This list reads like my strategy to do well in a math class without learning
the material (literally; this method got me through numerical methods and
advanced calculus, both classes that I had no interest in and took only to
satisfy the degree requirements).

My thoughts on the particular points:

>Keep a list of THINGS TO MEMORIZE.

If this list is anything but empty you should feel bad. "Memorizing" something
in math is a way to act (and test) like you understand it without
understanding it. The one exception is in computationally heavy classes, where
you memorize the completed solution of common forms. However, if your goal is
to understand the material, you should be able to derive everything you are
memorizing without thinking. The memorization is only to save you time on the
exam by skipping the computation. Having said that, as I mentioned above, if
you do not understand something but still want a good grade; memorize it. The
professor will never see the difference.

>Watch for example problems.

Because these will be the problems on the test.

>Know how to do every homework problem assigned!

Yes. Also, know how the book/teacher wants you to do the problem. It is often
times hard to write a problem that can only be solved one way, so it is
sometimes possible to avoid using a method you don't like or understand.

> Start the homework at least a few days before it is due.

Yes. Also, if possible, consider homework due at the last office hours before
it is actually due. Otherwise, you can't go to office hours for help.

>Keep a running list of HARD PROBLEMS.

Good advise if you are going the memorization route; otherwise, this is just
memorizing the solution to a particular form of questions.
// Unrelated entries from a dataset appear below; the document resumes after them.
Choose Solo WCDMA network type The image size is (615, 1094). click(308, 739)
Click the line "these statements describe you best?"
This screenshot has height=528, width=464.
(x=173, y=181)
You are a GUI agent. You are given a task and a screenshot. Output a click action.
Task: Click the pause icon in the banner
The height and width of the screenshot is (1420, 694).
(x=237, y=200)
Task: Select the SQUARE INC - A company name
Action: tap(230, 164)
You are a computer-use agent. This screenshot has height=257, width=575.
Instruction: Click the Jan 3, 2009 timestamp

Also, in my
experience, if you are going for the understanding route, this list just does
not stay relevant long enough to justify keeping it.

>When you get your homework back: Look over the things you got wrong.

Always good advice. Having said that, if you got a problem wrong (for reasons
other than computational/algebraic mistakes), the bigger issue is that you
thought you got it right. This means that you not only did not know how to
solve the problem, but that you have misunderstood some concept that you need
to learn.

>Find a quiet place, set a timer for the amount of time you'll have in the
exam, and take the practice test. Don't look at the practice test before you
do this.

Good test prep advice in general.

>If a problem is hard, skip it and come back later.

I triage problems much more aggressively. If a problem looks time consuming I
skip it. If a problem looks like it involves thinking, I do enough work to
verify that it actually involves thinking then skip it.

>Do a quick check of each problem to be sure your solution is reasonable. E.g.
if the problem asks for a distance, is your solution positive?

Do this check after you finished the test. If you got something wrong, but
didn't finish the test, then knowing you got it wrong doesn't help; you still
didn't have a chance to correct it. Also, you are more likely to notice an
incorrect answer after spending time away from the problem.

Having said that, sometimes you answer "feels" wrong as you are solving it. If
this happens and you see where you went wrong, correct it. Otherwise, complete
the incorrect solution (if feasible), and mark it. This gives you the chance
for partial credit; and sometimes your feeling is just wrong, and the answer
is weird.

>Write SOMETHING on every problem. The grader really wants to be able to give
you some partial credit.

If you have time. If you really have no idea how to approach a problem, then
your time would be better spent doing better on the rest of the exam instead
of producing a plausible looking solution. Mark these problems, and, if you
have time at the end, come back and look at them again.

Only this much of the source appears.